On 23/08/11 4:00 AM, "Arturo Servin" <[email protected]> wrote:

> Terry
> 
>         Who defines that one of the other is routable or not?

Defines? 

It specifies if the prefix is _intended_ to be routable.

> 
>         For example, 179/8. It assigned to LACNIC but we cannot claim that the
> whole /8 is routable. It would depend in the allocations and the organisations
> that are received them to decide if their assignment is or not routable.

Anything related to 179/8 and the allocations within that are surely the
business of LACNIC. The only thing this is saying is that space within 179/8
is intended to be publically routed. Do you disagree with that statement?
Just as 169.254.0.0/16 is intended as Not Routable. Do you disagree with
that?

> 
>         For the rest, I have the following comments (Version 0 looked very
> different to v1 / v2):
> 
>         - I see the importance of the PRI in IANA IPv4 Special Purpose Address
> Registry but
>         - I do not see any technical advantage to include that information in
> the IPv4 and IPv6 registries (as my comment about 179/8)
> 

I disagree, I see advantage in that it adds a completely unambiguous
statement of what is routable and what is not. Surely that is helpful for
those people beating their heads against organisations who are still
filtering 1/8, 14/8 etc..

>        
> "The IANA address registries currently do not have a uniform and
>    consistent nomenclature to signal if an allocation is intended to be
>    publicly routed"
> 
>         Because they are mainly /8 (v4) and /12 (v6) assigned to RIRs, there
> is no need for any signal or it is irrelevant.

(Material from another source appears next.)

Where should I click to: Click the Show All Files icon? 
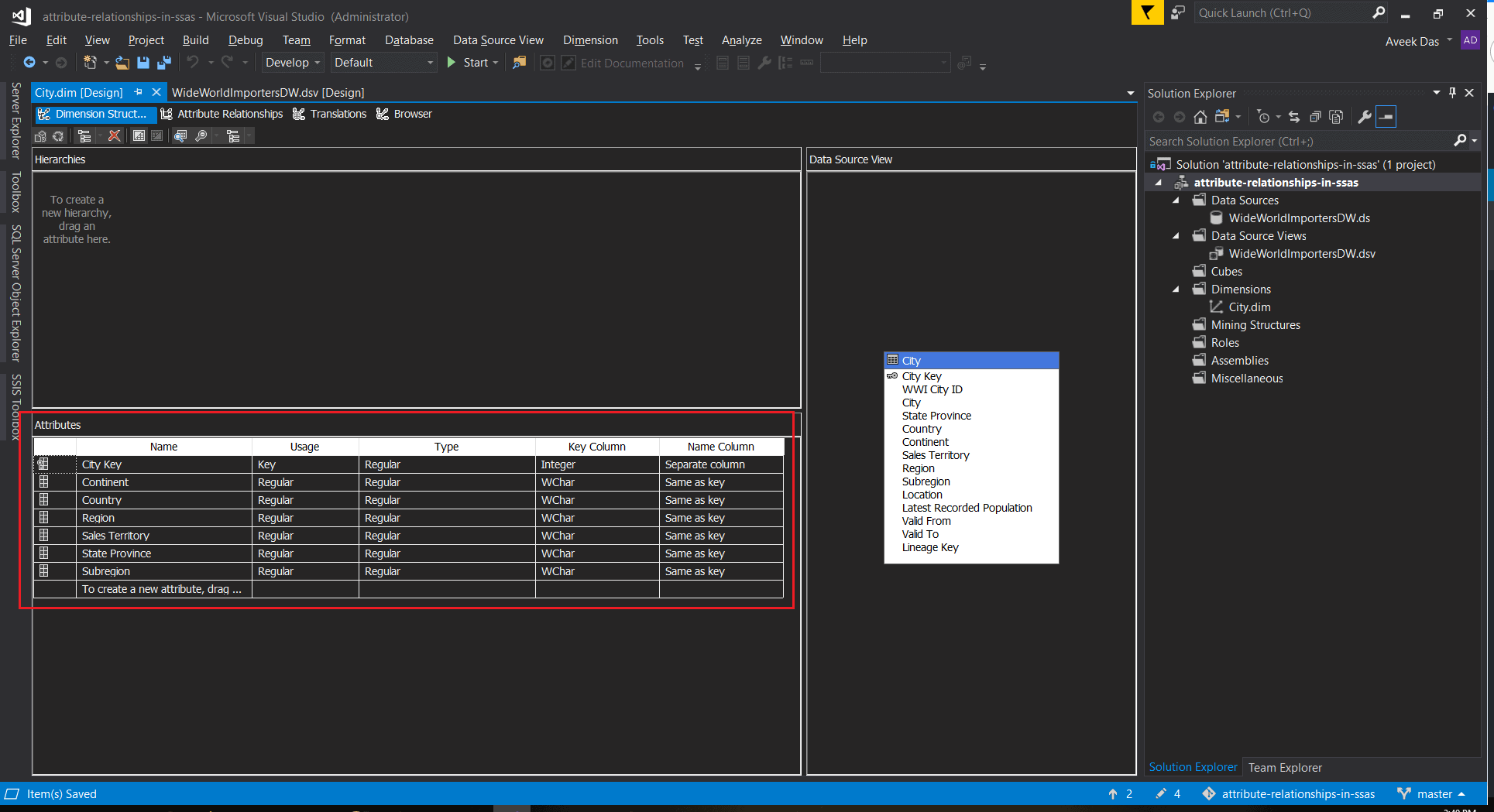[1336, 117]
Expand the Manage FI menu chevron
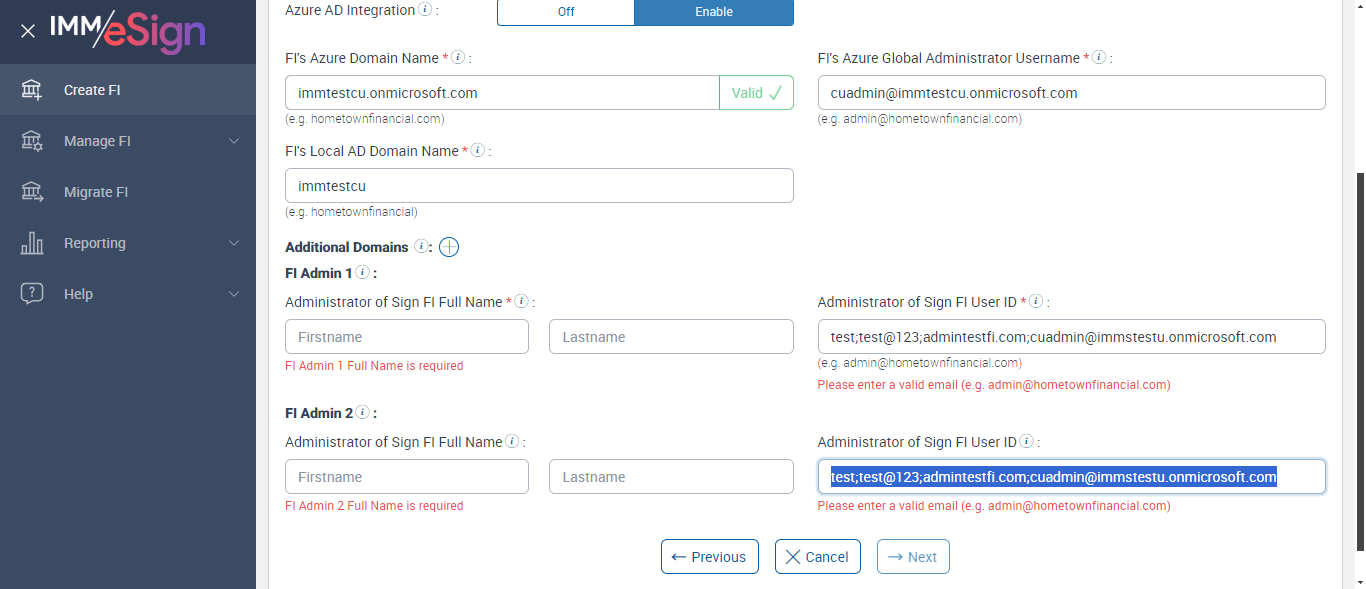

I disagree. Signaling the routing intent also provides a perfect reflection
on what should be seen in RPKI through the manifestation of RPKI objects.
see draft-ietf-rpki-iana-objects.

Surely transparency and simplicity there is a good thing!

> 
> 
>  "Work is underway in the IETF to design and document a number of
>    systems or architectures to facilitate the desire to secure the
>    Internet routing system."
> 
>         Yes, RPKI is the place and technology to do this, not PRI IMHO.

I'm not with you on that one. RPKI is just one perceived use of this.

> 
> "Such work will require an explicit statement as to the
>    intended public routability of an allocation."
> 
>         May be (I think it does not), but in any case, the IANA registry is
> not the place. Also, IANA does not have that information. Neither RIRs.

The IANA certainly should have the ability to say if a prefix allocated or
assigned was intended for seen in a public routing context. The question of
it actually being seen is not in this scope.

> 
> "This document directs IANA to extend all the IPv4 and IPv6 address
>    registries to record Public Routing Intent (PRI) as either "Routable"
>    or "Not Routable".
> 
>         IANA does not have the mechanisms to do that.

I don't understand your statement.
What specifically do you think IANA does not have a mechanism for?

This is a registry - it records the routing intent of a prefix.
Are you saying that IANA does not have the mechanisms to follow what the
IETF tells it to do?

> 
>         Also I think that we are going to waters that we should not go (this
> is going between the technical and policies fields).

Sorry, you have me confused. What policy field does this enter? Please be
specific. Because I'm not seeing it.